Enhancing emergency department triage for older patients: a prospective study on the integration of the identification of seniors at risk
- PMID: 40461961
- PMCID: PMC12135277
- DOI: 10.1186/s12873-025-01253-5
Enhancing emergency department triage for older patients: a prospective study on the integration of the identification of seniors at risk
Abstract
Background: Older adults are a growing demographic in emergency departments (EDs) worldwide, yet traditional triage systems often fail to account for their unique risks, leading to under-triage and adverse outcomes. The Identification of Seniors at Risk (ISAR) tool offers a pragmatic approach to enhance risk stratification, but its integration into ED triage systems remains underexplored.
Methods: This prospective single-center observational cohort study assessed older patients (≥ 65 years) using both the standard ED triage system and the ISAR scale. After a 30-day follow-up, triage levels were retrospectively adjusted upward by one level for patients with ISAR scores ≥ 2. The predictive accuracy of the revised triage system was compared to the original system using logistic regression and receiver operating characteristic (ROC) curve analysis.
Results: Among 973 patients completing follow-up, 38.1% had an ISAR score ≥ 2. Older patients (≥ 75 years) were more likely to be classified as high risk and had significantly higher rates of adverse outcomes, including ICU admission and 30-day mortality. The revised triage system slightly improved discriminative ability in patients aged ≥ 65 years (AUC 0.697 to 0.714), with stable performance maintained in those aged ≥ 75 years (AUC 0.703). Sensitivity declined slightly, while specificity improved.

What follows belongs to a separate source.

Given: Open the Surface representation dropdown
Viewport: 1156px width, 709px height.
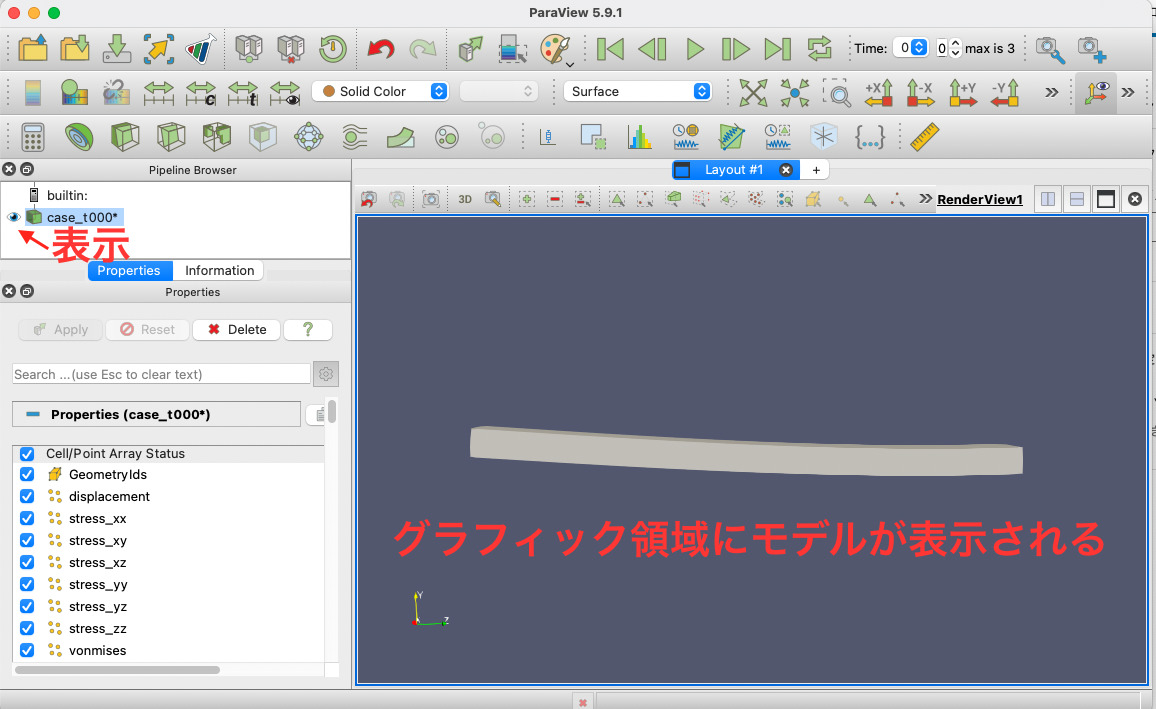Looking at the screenshot, I should tap(637, 90).

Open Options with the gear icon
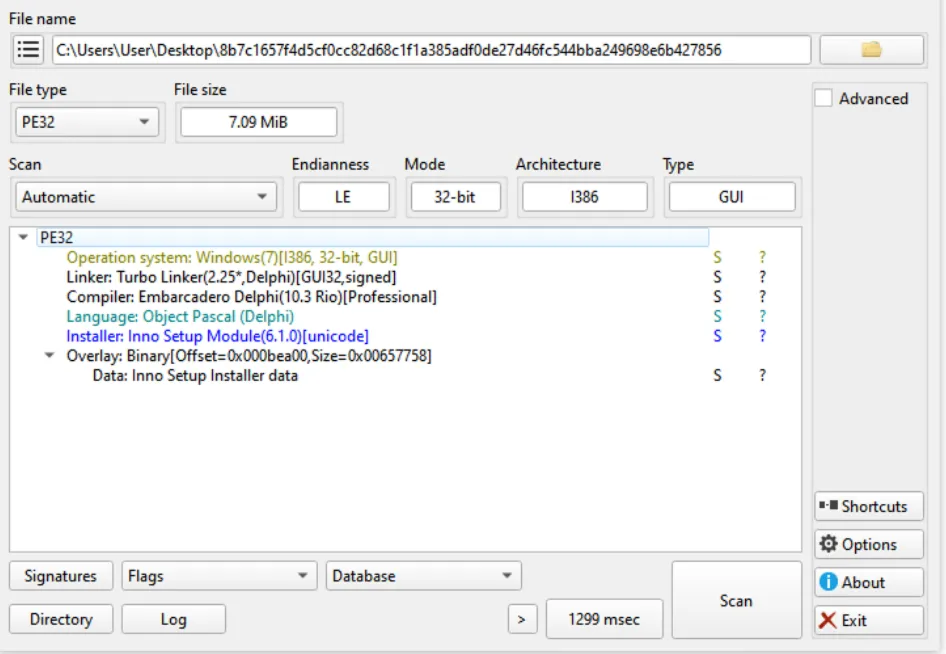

Conclusion: Integrating ISAR into ED triage modestly enhanced the identification of older patients at risk for short-term adverse outcomes, particularly among those aged ≥ 65 years. These findings support the value of incorporating geriatric screening into routine triage to enable more tailored risk stratification. Further studies are needed to evaluate implementation feasibility across different healthcare settings and to inform integration into routine practice.
Clinical trial number: Not applicable.
Keywords: Emergency department triage; Geriatric emergency care; Older patients; Risk stratification.
© 2025. The Author(s).
Conflict of interest statement
Declarations. Ethics approval and consent to participate: The present study was approved by the Ethics Committee of The Central Hospital of Wuhan (Ethics approval number: WHZXKYL2024-033). All methods were carried out in accordance with relevant guidelines and regulations, including the Declaration of Helsinki. Written informed consent was obtained from all participants or their legal guardians prior to their inclusion in the study. Consent for publication: Not applicable. Competing interests: The authors declare no competing interests.